Screenshot grounding data
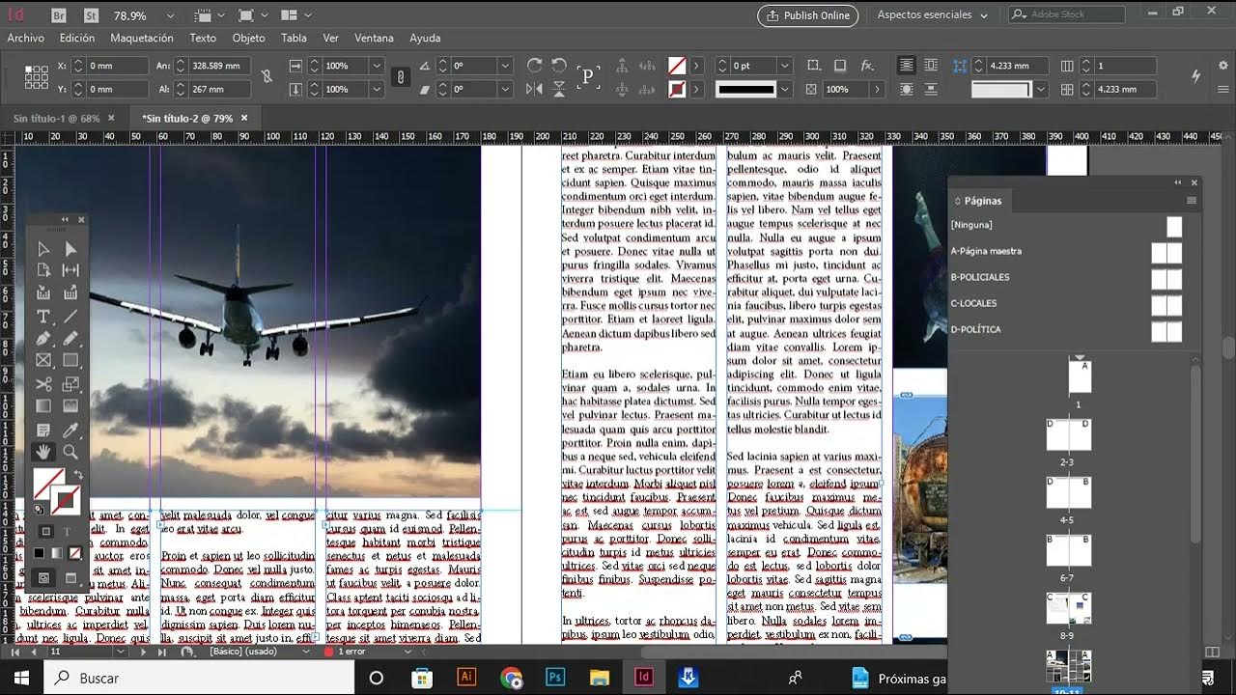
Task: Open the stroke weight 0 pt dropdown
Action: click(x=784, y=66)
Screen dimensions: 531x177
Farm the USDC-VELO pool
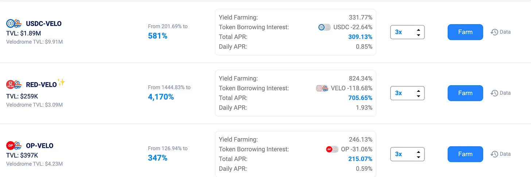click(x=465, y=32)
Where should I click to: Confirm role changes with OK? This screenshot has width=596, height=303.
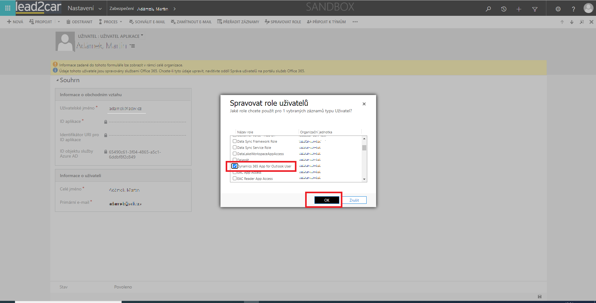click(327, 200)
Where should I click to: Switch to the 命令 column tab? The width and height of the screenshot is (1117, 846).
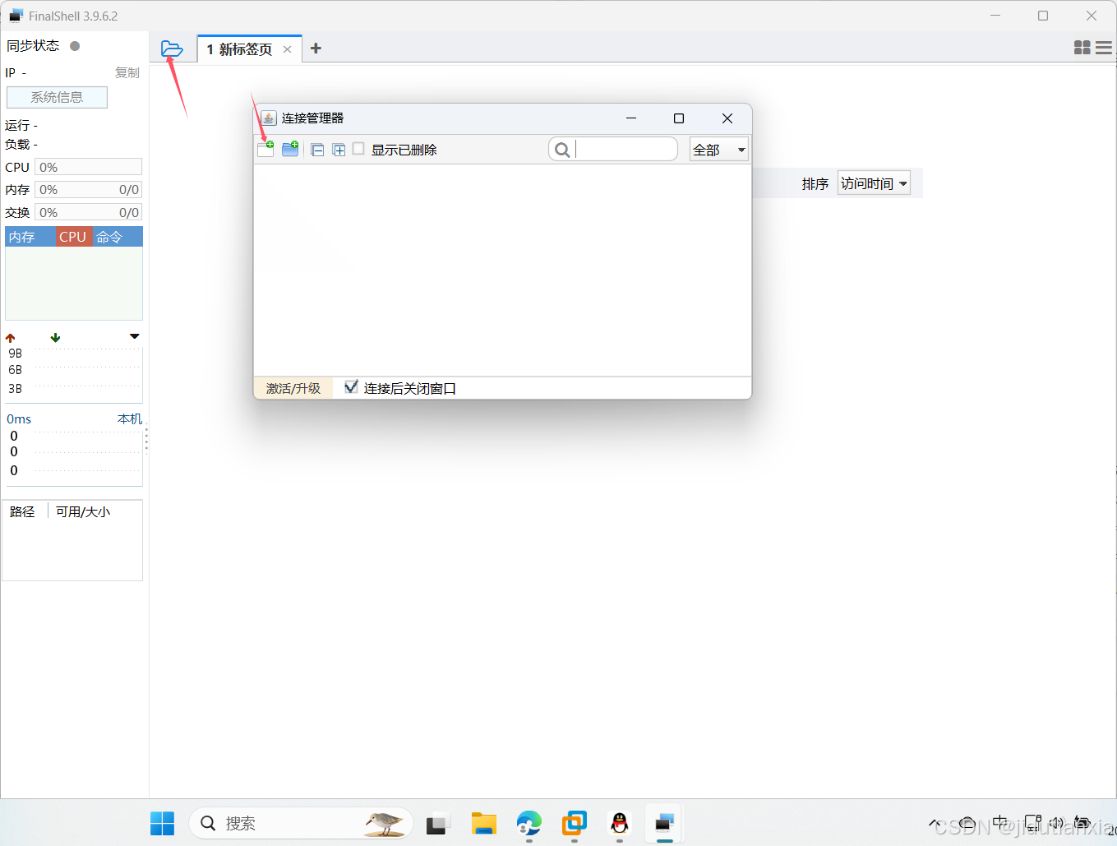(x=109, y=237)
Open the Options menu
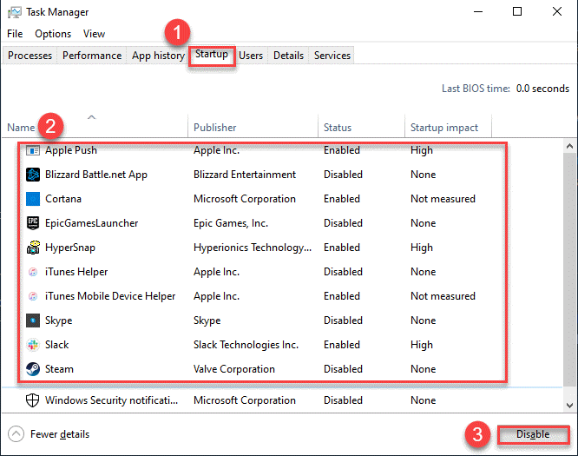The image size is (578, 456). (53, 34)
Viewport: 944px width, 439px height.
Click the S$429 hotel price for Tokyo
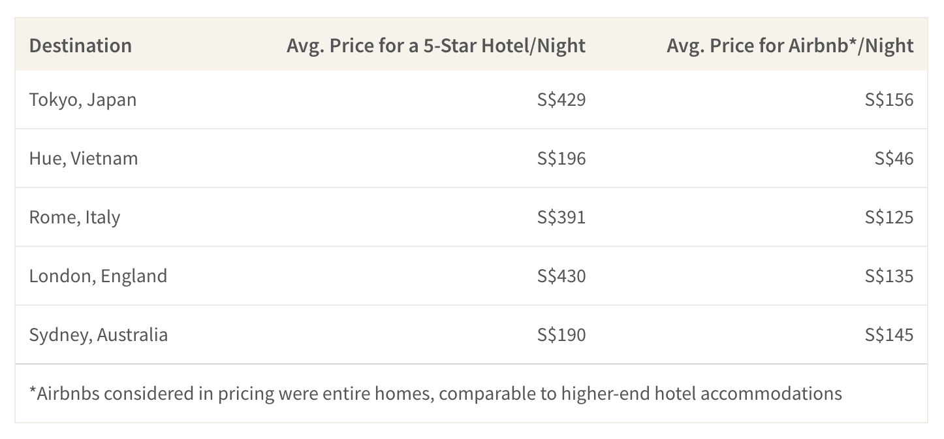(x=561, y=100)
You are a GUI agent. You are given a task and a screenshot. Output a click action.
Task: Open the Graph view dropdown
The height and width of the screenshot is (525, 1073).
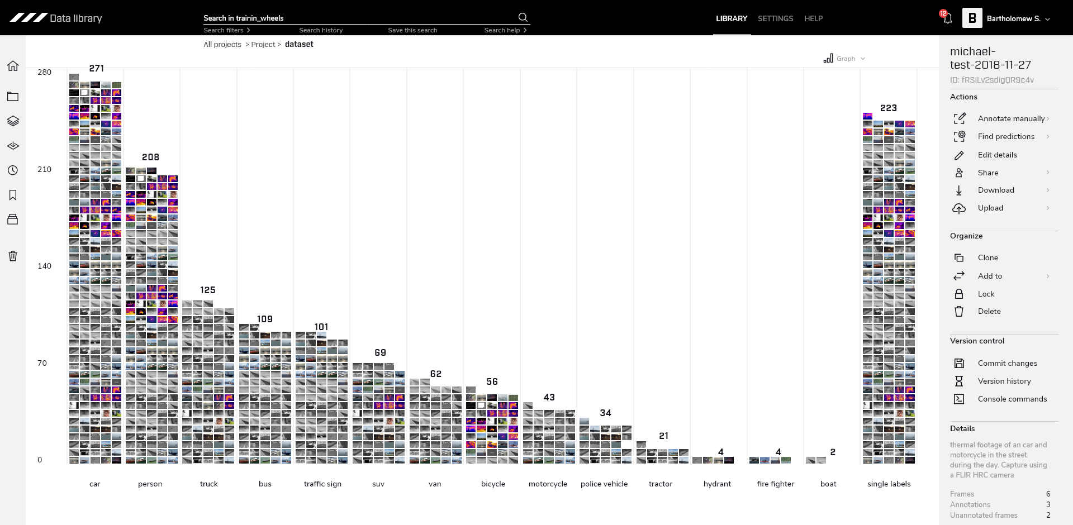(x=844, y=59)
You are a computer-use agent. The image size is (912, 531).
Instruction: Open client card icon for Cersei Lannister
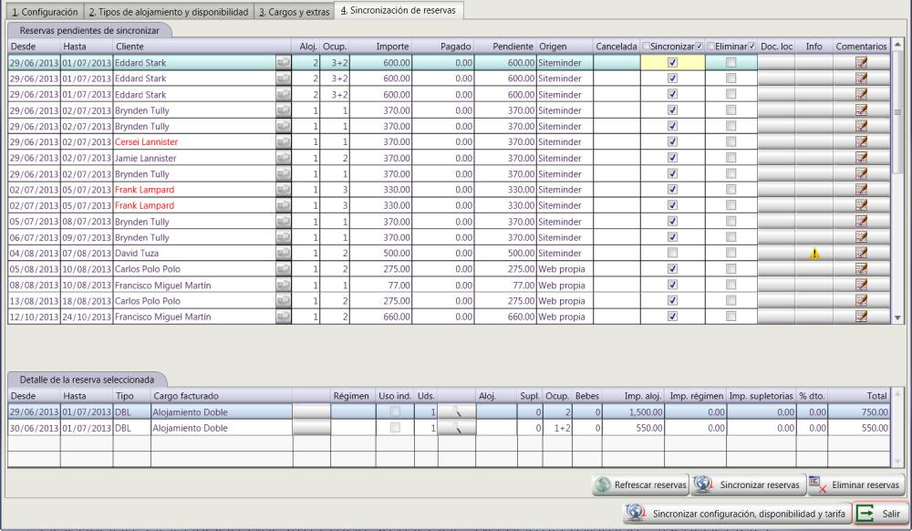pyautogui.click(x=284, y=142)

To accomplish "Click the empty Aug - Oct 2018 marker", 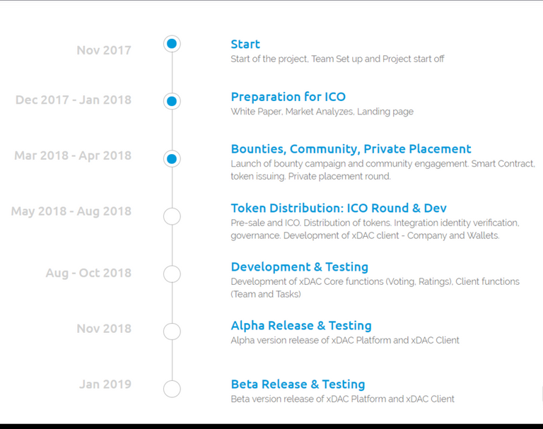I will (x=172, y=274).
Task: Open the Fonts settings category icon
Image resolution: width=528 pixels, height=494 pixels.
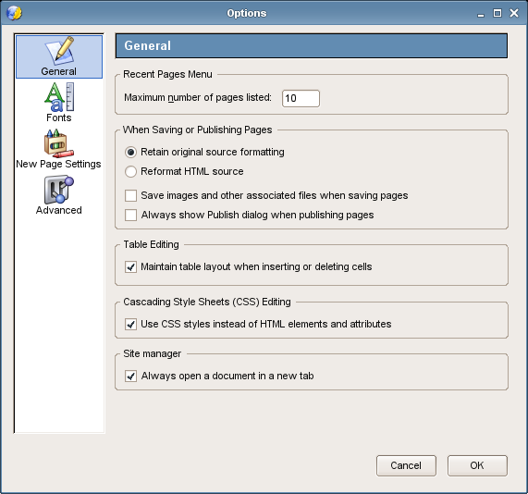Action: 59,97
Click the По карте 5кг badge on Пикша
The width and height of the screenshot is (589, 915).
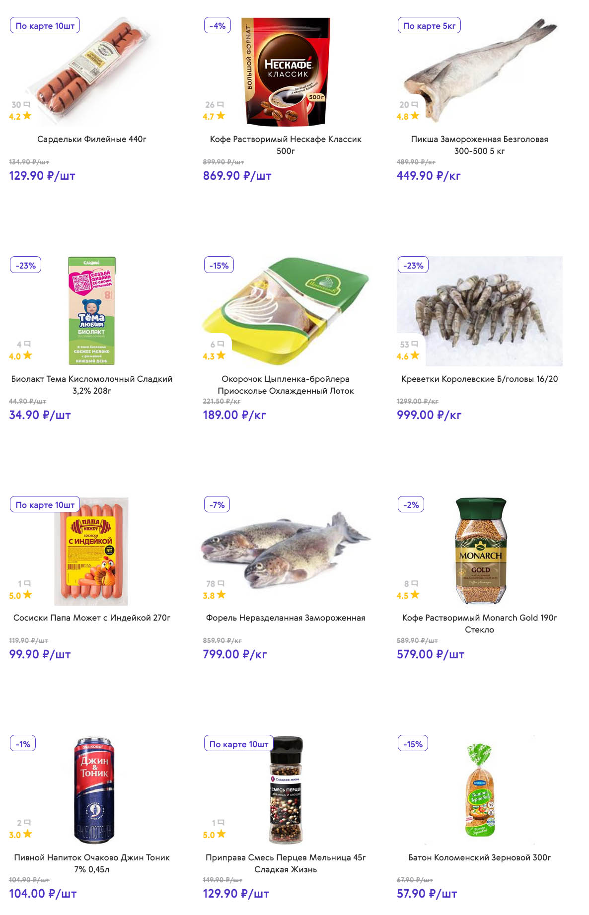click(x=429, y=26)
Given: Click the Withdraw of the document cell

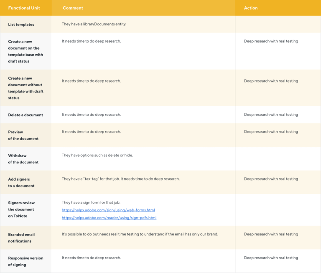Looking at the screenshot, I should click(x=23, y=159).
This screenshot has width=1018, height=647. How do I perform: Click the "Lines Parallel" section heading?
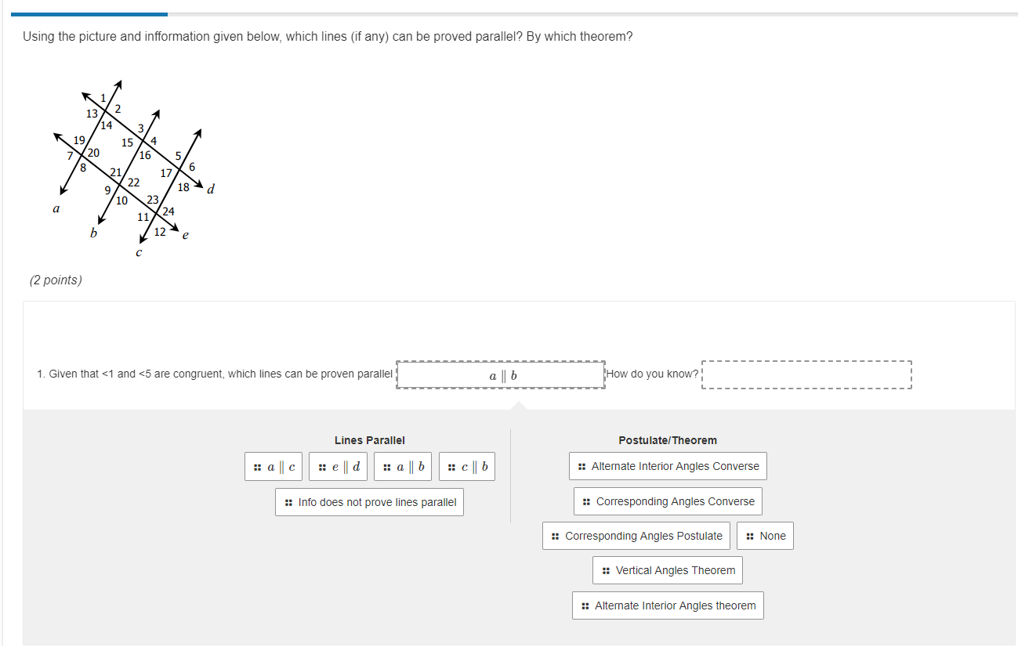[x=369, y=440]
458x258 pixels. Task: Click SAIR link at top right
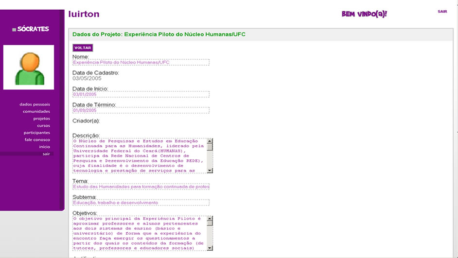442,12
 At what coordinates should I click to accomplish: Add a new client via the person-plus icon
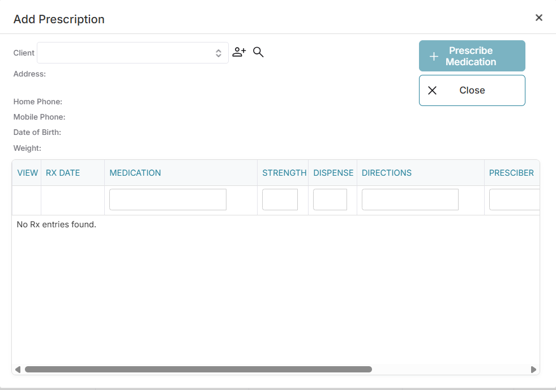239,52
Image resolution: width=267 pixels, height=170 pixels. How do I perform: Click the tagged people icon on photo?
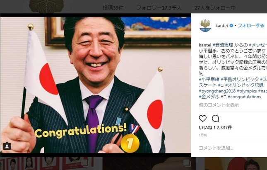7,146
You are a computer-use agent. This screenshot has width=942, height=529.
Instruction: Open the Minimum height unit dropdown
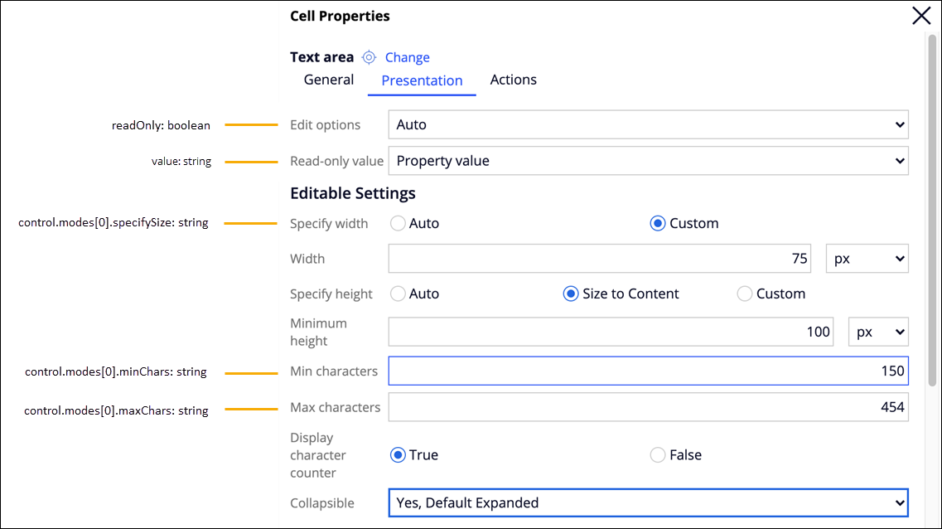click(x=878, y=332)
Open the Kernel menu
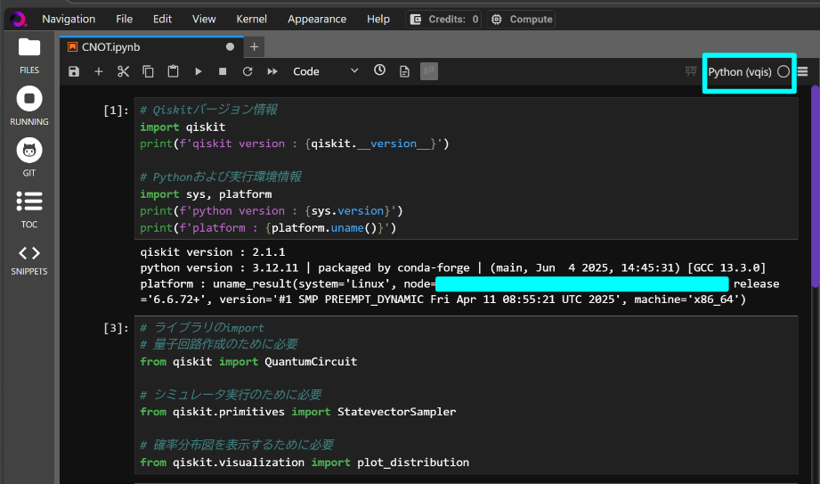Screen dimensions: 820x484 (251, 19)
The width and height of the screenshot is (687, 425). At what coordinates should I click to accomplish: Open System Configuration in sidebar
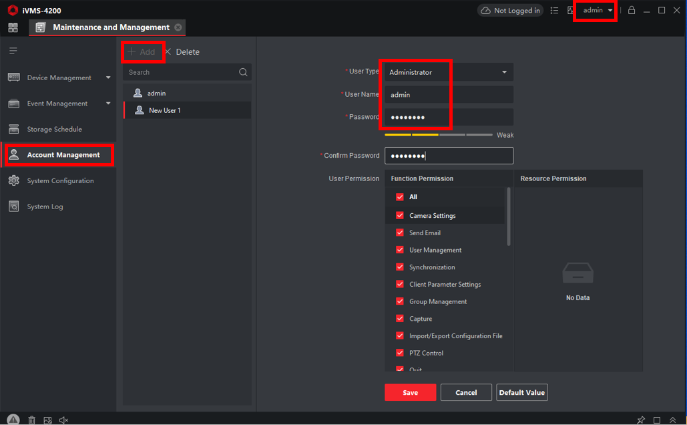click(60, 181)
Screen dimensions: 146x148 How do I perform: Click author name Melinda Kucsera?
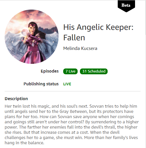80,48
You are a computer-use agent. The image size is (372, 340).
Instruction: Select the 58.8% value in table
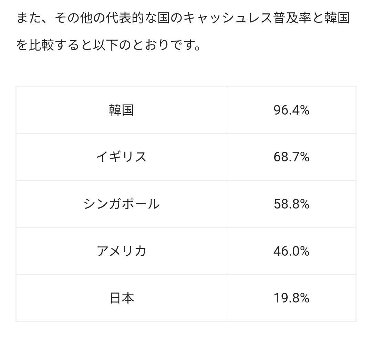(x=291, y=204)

**To do**
The lines from the one containing "The width and height of the screenshot is (589, 915)." to the last line of the records, both included: print exactly those and nothing else, leaving out any pictures.

**Result of this exercise**
The width and height of the screenshot is (589, 915).
click(x=429, y=26)
Given: Click the Withdraw of the document cell

Looking at the screenshot, I should click(x=23, y=159).
This screenshot has width=1018, height=647. How do I perform: Click the "Lines Parallel" section heading?
[x=369, y=440]
458x258 pixels. Task: Click SAIR link at top right
442,12
 At what coordinates should I click to accomplish: Add a new client via the person-plus icon
239,52
Image resolution: width=267 pixels, height=170 pixels. How do I perform: Click the tagged people icon on photo?
7,146
You are a computer-use agent. This screenshot has width=942, height=529.
Instruction: Open the Minimum height unit dropdown
click(x=878, y=332)
Open the Kernel menu
Screen dimensions: 820x484 (251, 19)
The width and height of the screenshot is (687, 425). At what coordinates should I click to accomplish: Open System Configuration in sidebar
click(60, 181)
Screen dimensions: 146x148 How do I perform: Click author name Melinda Kucsera?
80,48
You are a computer-use agent. The image size is (372, 340).
Instruction: Select the 58.8% value in table
(x=291, y=204)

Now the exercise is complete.